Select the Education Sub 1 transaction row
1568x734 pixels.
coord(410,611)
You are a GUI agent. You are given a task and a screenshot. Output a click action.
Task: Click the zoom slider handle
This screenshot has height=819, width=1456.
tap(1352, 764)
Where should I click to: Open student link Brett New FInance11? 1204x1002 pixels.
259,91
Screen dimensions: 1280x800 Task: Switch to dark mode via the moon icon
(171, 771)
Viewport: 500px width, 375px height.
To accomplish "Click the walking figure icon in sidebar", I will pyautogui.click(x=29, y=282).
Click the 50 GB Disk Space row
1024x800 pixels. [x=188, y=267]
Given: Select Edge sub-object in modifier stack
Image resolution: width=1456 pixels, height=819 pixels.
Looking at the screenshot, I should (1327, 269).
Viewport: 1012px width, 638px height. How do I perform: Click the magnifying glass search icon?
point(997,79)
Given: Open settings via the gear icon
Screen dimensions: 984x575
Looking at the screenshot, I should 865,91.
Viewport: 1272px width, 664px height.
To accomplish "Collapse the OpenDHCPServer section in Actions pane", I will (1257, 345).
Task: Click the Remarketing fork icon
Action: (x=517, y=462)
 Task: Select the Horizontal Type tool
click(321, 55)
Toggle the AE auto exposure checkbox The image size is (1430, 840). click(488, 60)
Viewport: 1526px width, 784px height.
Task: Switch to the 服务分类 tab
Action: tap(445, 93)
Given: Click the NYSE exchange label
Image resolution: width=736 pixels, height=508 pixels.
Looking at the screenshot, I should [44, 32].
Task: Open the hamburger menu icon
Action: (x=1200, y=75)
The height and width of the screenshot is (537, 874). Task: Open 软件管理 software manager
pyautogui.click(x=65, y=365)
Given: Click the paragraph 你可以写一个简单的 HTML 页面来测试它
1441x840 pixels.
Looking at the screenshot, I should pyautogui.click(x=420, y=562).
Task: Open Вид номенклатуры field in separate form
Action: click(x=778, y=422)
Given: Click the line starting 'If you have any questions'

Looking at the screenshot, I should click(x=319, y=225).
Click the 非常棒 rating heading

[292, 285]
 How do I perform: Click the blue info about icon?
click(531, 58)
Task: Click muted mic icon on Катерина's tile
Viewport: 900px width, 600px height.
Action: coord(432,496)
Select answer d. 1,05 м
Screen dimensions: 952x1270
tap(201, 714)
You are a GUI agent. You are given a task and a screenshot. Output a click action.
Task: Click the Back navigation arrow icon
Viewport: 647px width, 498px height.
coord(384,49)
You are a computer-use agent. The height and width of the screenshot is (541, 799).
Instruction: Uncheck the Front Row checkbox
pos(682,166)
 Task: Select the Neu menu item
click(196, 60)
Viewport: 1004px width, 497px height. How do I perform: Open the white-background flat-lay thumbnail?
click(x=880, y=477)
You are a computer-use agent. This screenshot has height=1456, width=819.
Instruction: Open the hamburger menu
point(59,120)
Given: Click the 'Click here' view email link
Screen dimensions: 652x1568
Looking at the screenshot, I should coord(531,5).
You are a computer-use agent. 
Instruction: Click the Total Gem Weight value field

──────────────────────────────

→ What the task asks: Print every line of the entries above again, word for word and in the same order, from first to last.

→ Written solution:
Select the Education Sub 1 transaction row
1568x734 pixels.
coord(410,611)
You are a GUI agent. You are given a task and a screenshot. Output a click action.
Task: Click the zoom slider handle
This screenshot has height=819, width=1456.
tap(1352, 764)
Where should I click to: Open student link Brett New FInance11? 1204x1002 pixels.
259,91
Screen dimensions: 1280x800 Task: Switch to dark mode via the moon icon
(171, 771)
Viewport: 500px width, 375px height.
To accomplish "Click the walking figure icon in sidebar", I will pyautogui.click(x=29, y=282).
Click the 50 GB Disk Space row
1024x800 pixels. [x=188, y=267]
Given: Select Edge sub-object in modifier stack
Image resolution: width=1456 pixels, height=819 pixels.
Looking at the screenshot, I should (1327, 269).
Viewport: 1012px width, 638px height. How do I perform: Click the magnifying glass search icon?
point(997,79)
Given: Open settings via the gear icon
Screen dimensions: 984x575
Looking at the screenshot, I should 865,91.
Viewport: 1272px width, 664px height.
To accomplish "Collapse the OpenDHCPServer section in Actions pane", I will (1257, 345).
Task: Click the Remarketing fork icon
Action: (x=517, y=462)
 Task: Select the Horizontal Type tool
click(321, 55)
Toggle the AE auto exposure checkbox The image size is (1430, 840). click(488, 60)
Viewport: 1526px width, 784px height.
Task: Switch to the 服务分类 tab
Action: tap(445, 93)
Given: Click the NYSE exchange label
Image resolution: width=736 pixels, height=508 pixels.
Looking at the screenshot, I should [44, 32].
Task: Open the hamburger menu icon
Action: (x=1200, y=75)
The height and width of the screenshot is (537, 874). Task: Open 软件管理 software manager
pyautogui.click(x=65, y=365)
Given: Click the paragraph 你可以写一个简单的 HTML 页面来测试它
1441x840 pixels.
Looking at the screenshot, I should pyautogui.click(x=420, y=562).
Task: Open Вид номенклатуры field in separate form
Action: click(x=778, y=422)
Given: Click the line starting 'If you have any questions'

Looking at the screenshot, I should click(x=319, y=225).
Click the 非常棒 rating heading

[292, 285]
 How do I perform: Click the blue info about icon?
click(531, 58)
Task: Click muted mic icon on Катерина's tile
Viewport: 900px width, 600px height.
Action: coord(432,496)
Select answer d. 1,05 м
Screen dimensions: 952x1270
tap(201, 714)
You are a GUI agent. You are given a task and a screenshot. Output a click action.
Task: Click the Back navigation arrow icon
Viewport: 647px width, 498px height.
coord(384,49)
You are a computer-use agent. The height and width of the screenshot is (541, 799).
Instruction: Uncheck the Front Row checkbox
pos(682,166)
 Task: Select the Neu menu item
click(196, 60)
Viewport: 1004px width, 497px height. How do I perform: Open the white-background flat-lay thumbnail?
click(x=880, y=477)
You are a computer-use agent. This screenshot has height=1456, width=819.
Instruction: Open the hamburger menu
point(59,120)
Given: Click the 'Click here' view email link
Screen dimensions: 652x1568
Looking at the screenshot, I should coord(531,5).
You are a computer-use agent. 
Instruction: Click the Total Gem Weight value field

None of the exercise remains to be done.